# Texto para leitura
>>>>
Na hora da angústia suprema, que procurem então se defender com sua doce fé cega, que procurem clamar com aparente direito que acreditavam piamente “serem deuses” (cf. Jo10:34), que “haveriam de julgar os próprios anjos” (cf. 1Co6:3), porque assim estava nas Escrituras! Talvez se convençam então, nesse momento, de que numerosos textos bíblicos foram de fato alterados e enxertados por dedicados servidores de Lúcifer, a fim de moldá-los à vaidade e presunção humanas, constituindo com isso os ardis mais eficazes para conduzi-los diretamente à perdição eterna, transformando-os em “cadáveres desonrados, alvos de vergonha eterna entre os mortos” (Sb4:19).

E, no entanto, bastaria um mínimo de esforço, uma pequeníssima movimentação espiritual para se colher trigo verdadeiro em meio ao joio bíblico. Um trabalho que pode fazer a diferença entre a vida e a morte eterna para o cristão. A necessidade de movimentação interior contida no “crer” joanino, mencionado acima, pode ser percebida por qualquer um que ainda ouça a voz da intuição e não seja totalmente alérgico à atividade espiritual. Só não poderá senti-lo aquele cujo raciocínio já cuidou de amordaçar sua intuição para sempre. Este ficará muito satisfeito em adotar o “crer” letárgico ensinado pelas Igrejas, falso, que nada mais exige dele senão uma submissão bronca às formas mortas de uma fé cega, para glória dele mesmo e de seus assemelhados, mas não da de Deus: “Como vos é possível crer, se andais à procura da glória uns dos outros, e não procurais a glória que vem do Deus único?” (Jo5:44), adverte Cristo.
<<<<
# Tarefa
Por favor, liste todas as referências bíblicas citadas entre parênteses no texto para leitura.

# Linhas de dados
>>>>
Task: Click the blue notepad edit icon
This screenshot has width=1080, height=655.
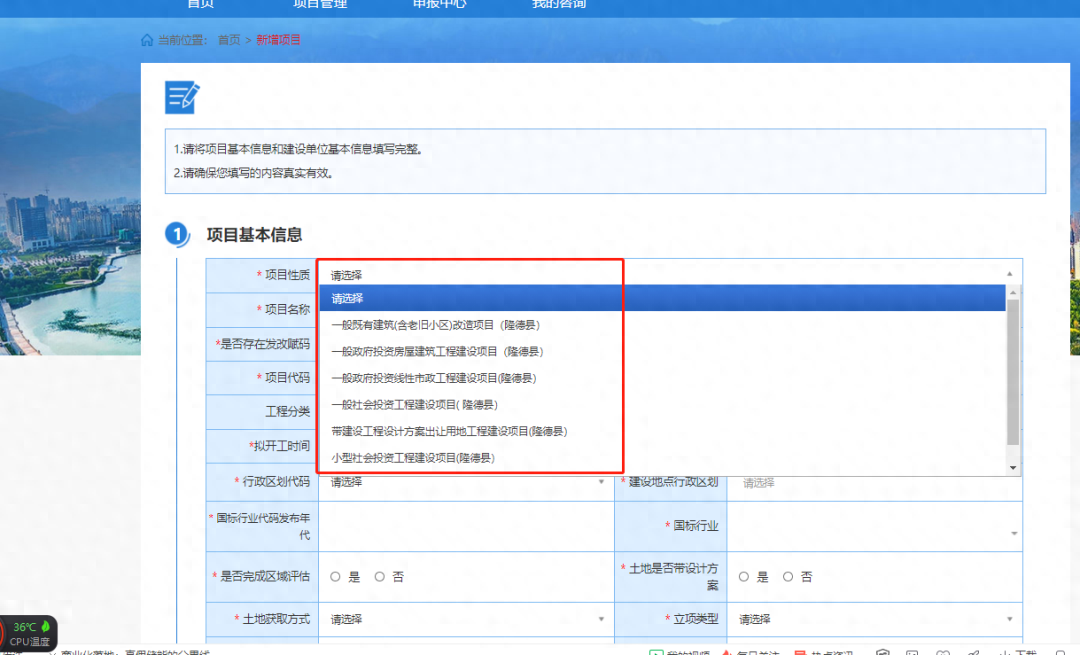Action: click(x=182, y=97)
<<<<
# Resolução comentada
Jo10:34
1Co6:3
Sb4:19
Jo5:44